Copy the line containing "Click the TUE indicator icon", then all lines after it up to and including the final line of the material, exactly and without additions.

+===+

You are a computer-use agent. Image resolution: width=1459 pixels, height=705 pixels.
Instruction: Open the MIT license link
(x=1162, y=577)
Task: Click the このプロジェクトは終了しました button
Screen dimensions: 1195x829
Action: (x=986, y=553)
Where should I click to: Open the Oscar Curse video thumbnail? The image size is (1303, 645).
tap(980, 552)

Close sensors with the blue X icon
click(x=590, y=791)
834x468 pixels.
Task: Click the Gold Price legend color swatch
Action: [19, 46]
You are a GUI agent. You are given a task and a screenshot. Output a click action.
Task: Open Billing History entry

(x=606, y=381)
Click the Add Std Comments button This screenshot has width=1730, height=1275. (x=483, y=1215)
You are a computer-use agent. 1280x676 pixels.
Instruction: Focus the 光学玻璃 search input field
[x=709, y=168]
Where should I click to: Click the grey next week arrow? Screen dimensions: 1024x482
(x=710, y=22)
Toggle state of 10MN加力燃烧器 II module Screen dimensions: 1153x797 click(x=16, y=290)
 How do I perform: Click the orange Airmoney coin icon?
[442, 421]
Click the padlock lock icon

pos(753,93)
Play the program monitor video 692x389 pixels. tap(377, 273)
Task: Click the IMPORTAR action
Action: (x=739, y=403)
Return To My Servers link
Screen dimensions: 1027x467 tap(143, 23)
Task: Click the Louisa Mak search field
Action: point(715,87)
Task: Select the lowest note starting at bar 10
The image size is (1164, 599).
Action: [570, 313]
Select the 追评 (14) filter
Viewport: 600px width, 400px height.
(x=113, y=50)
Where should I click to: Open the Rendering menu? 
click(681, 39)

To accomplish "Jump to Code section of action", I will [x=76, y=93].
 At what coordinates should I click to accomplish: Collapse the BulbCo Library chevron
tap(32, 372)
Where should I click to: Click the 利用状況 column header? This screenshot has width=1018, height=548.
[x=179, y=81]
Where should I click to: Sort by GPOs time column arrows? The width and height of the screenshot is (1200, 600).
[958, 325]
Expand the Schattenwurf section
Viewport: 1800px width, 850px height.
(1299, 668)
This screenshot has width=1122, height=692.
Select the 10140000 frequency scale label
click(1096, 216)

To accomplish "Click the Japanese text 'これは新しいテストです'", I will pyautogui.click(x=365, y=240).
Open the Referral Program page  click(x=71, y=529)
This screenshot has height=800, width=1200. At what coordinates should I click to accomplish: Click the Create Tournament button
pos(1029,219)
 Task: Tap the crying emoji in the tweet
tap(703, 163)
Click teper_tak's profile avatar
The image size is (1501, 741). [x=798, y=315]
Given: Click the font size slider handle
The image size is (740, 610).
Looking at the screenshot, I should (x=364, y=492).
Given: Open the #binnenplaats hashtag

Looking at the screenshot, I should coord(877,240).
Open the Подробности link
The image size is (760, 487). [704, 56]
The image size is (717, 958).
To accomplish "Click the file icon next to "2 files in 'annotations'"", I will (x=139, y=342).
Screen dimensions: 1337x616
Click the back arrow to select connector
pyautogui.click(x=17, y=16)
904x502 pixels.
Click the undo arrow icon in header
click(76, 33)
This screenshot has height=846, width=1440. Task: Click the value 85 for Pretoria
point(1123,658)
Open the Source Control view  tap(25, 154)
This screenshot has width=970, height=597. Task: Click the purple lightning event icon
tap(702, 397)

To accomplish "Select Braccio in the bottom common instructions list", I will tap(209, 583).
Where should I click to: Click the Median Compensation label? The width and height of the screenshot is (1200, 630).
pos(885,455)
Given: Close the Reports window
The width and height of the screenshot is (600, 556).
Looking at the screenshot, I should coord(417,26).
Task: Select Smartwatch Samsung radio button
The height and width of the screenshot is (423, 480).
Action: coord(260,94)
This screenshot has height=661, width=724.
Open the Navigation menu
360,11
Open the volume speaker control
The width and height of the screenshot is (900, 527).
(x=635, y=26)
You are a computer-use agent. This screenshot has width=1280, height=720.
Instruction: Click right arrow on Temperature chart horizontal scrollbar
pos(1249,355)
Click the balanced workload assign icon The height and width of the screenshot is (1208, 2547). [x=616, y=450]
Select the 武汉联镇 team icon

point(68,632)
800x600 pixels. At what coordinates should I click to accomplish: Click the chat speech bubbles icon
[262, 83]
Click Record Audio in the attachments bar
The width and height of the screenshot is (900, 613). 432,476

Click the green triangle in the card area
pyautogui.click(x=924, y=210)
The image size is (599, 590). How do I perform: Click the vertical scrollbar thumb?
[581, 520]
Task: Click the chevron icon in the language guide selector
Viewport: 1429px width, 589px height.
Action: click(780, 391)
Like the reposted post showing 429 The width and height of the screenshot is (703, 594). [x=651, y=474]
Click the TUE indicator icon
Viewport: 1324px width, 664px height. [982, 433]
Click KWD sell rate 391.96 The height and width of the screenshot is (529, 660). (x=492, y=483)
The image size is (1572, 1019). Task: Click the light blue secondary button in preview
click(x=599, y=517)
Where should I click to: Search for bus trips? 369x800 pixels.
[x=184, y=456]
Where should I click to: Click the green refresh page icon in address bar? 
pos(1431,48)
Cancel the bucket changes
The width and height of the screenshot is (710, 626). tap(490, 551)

+===+

Your solution:
Click the TUE indicator icon
Viewport: 1324px width, 664px height. [982, 433]
Click KWD sell rate 391.96 The height and width of the screenshot is (529, 660). (x=492, y=483)
The image size is (1572, 1019). Task: Click the light blue secondary button in preview
click(x=599, y=517)
Where should I click to: Search for bus trips? 369x800 pixels.
[x=184, y=456]
Where should I click to: Click the green refresh page icon in address bar? 
pos(1431,48)
Cancel the bucket changes
The width and height of the screenshot is (710, 626). tap(490, 551)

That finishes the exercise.